Today, 29 June, is the 150th anniversary of the Hampstead Heath Act 1871, which empowered the Metropolitan Board of Works (MBW) to purchase the Heath for the people. Now the Heath belongs to the City of London Corporation and is managed for the benefit of the public.
We are proud to have played a major part in saving Hampstead Heath and in the achievement of the Hampstead Heath Act.
The formation of the society is inextricably linked to the rescue of Hampstead Heath.
The society was formed as the Commons Preservation Society (CPS) in 1865, and the battle to save Hampstead Heath was its first major campaign. The society was founded by George Shaw Lefevre, later Lord Eversley, a barrister and Liberal MP for Reading. He was involved in the Select Committee, established by Parliament in response to the threats to London commons, to ‘inquire into the best means of preserving for the use of the public the Forests, Commons and Open Spaces in the neighbourhood of London’.
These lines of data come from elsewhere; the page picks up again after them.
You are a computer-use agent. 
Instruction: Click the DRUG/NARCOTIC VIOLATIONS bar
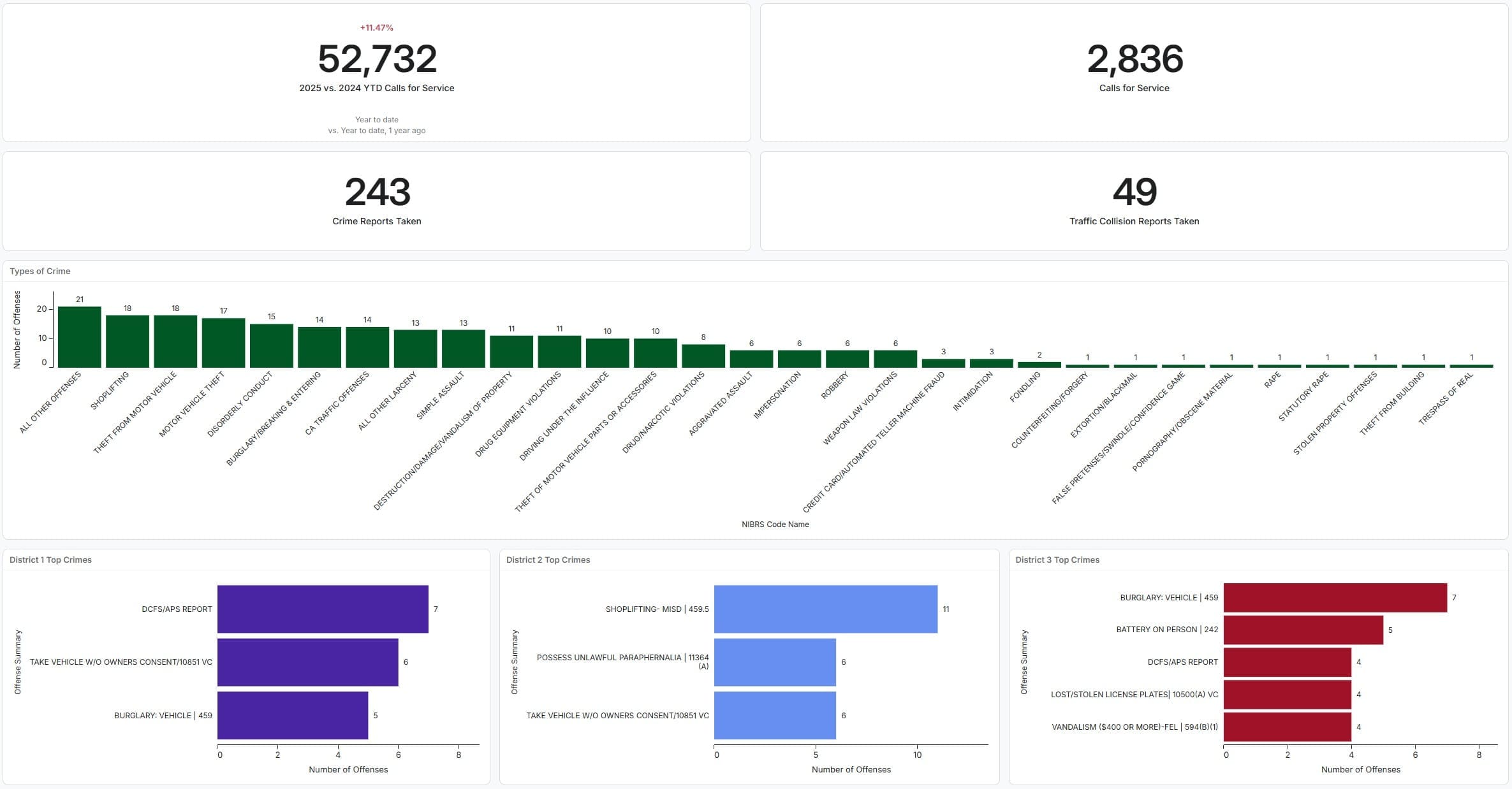click(703, 356)
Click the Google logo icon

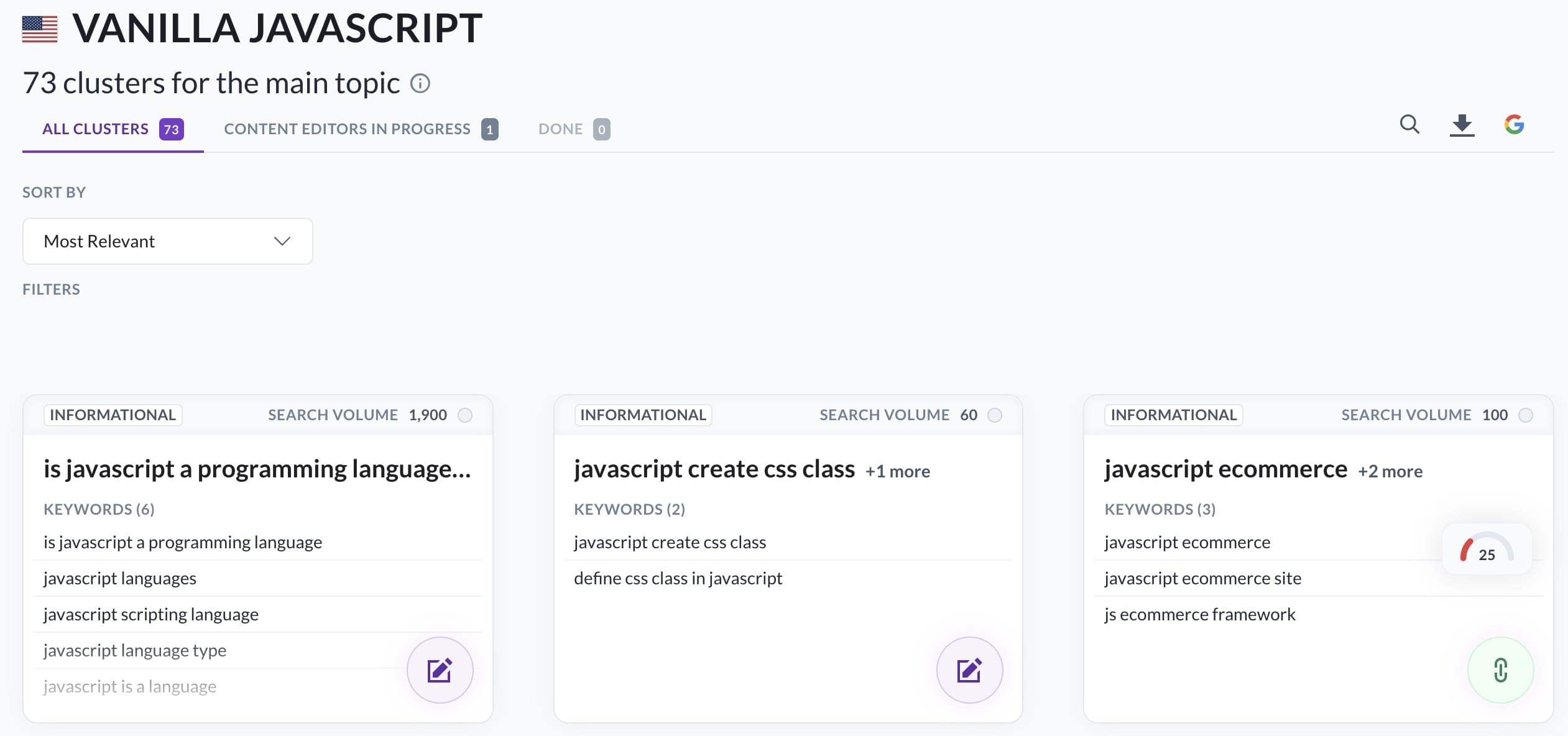tap(1514, 125)
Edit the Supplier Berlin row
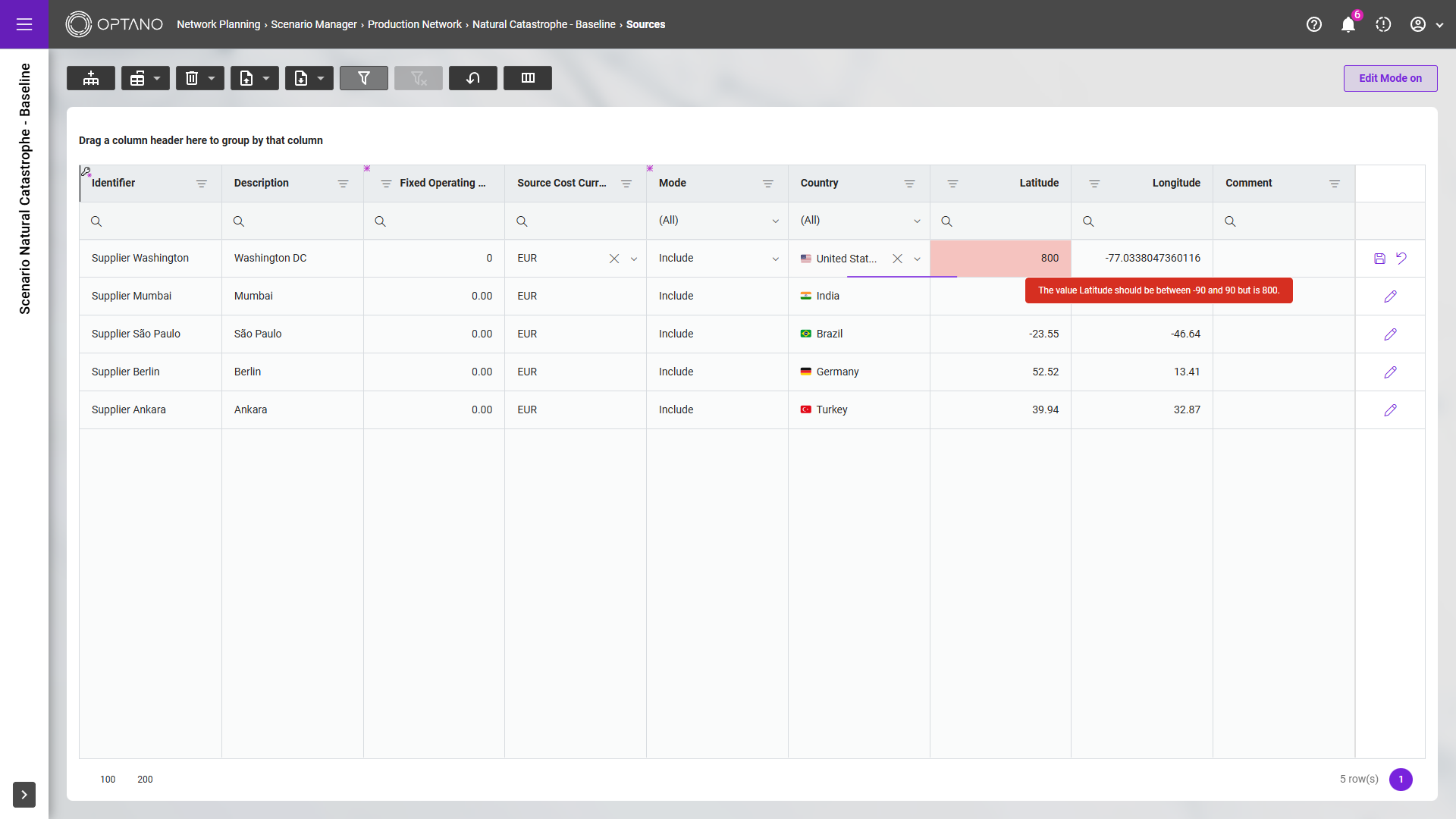 point(1390,372)
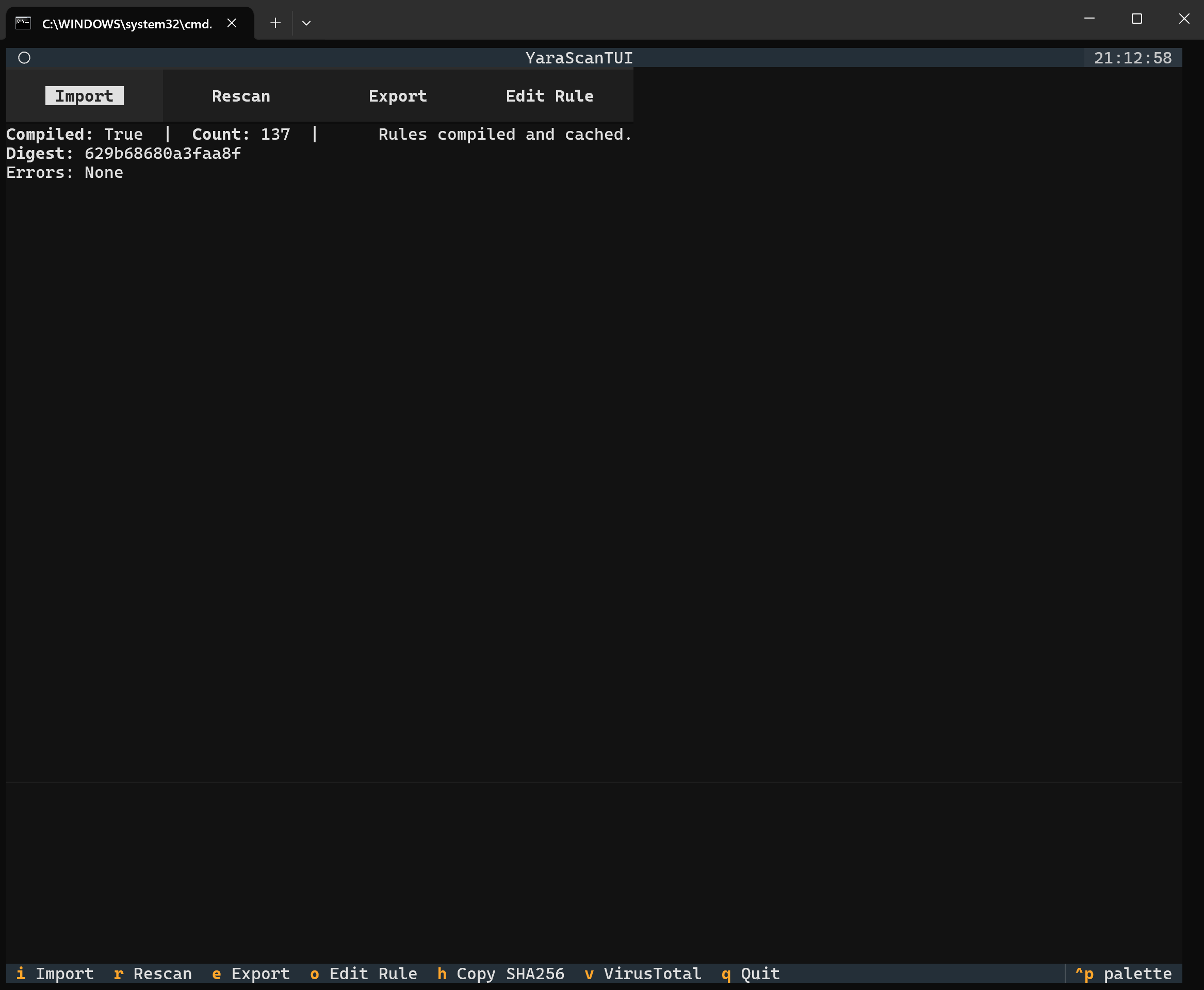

The committee recommended strengthening the law to prevent further enclosures of London commons. Many landowners fought this, not least Sir Thomas Maryon Wilson, owner of much of Hampstead Heath. Maryon Wilson had for many years planned to build on the heath and adjoining land and had been opposed by local residents and Parliament.
In response to the landowners’ reaction to the committee report, Shaw Lefevre, with the Hampstead Heath campaigners, formed the CPS to keep the commons open and unenclosed. Its founding members included Philip Le Breton, John Gurney Hoar, Octavia Hill, Robert Hutton and John Stuart Mill.
Over many years the CPS fought legal battles with Maryon Wilson and provided expert advice and representation to Hampstead’s residents. When Maryon Wilson died in 1869 matters had not been resolved. Fortunately, his brother John, who inherited the land, was more public spirited and agreed to the sale of 200 acres to the MBW.
The Hampstead Heath Act was passed on 29 June 1871 empowering the MBW to purchase the land. After negotiations the purchase was achieved, and it was the start of a new era for the heath. Since then, the protected area of the heath has grown to over 800 acres.
Says Kate Ashbrook, our general secretary: ‘Had the CPS not fought the legal battles on behalf of the commoners, there would probably be no Hampstead Heath left today. It is the most magnificent stretch of green space, now ably cared for by the City of London Corporation under the watchful eye of the Heath and Hampstead Society. We are proud of our achievement here, and in helping to save countless other commons across England and Wales.
‘The Act declared that “It would be of great advantage to the inhabitants of the Metropolis if the Heath were always kept uninclosed and unbuilt on, its natural aspect and state being, as far as may be, preserved.” So far it has largely succeeded in its aims.’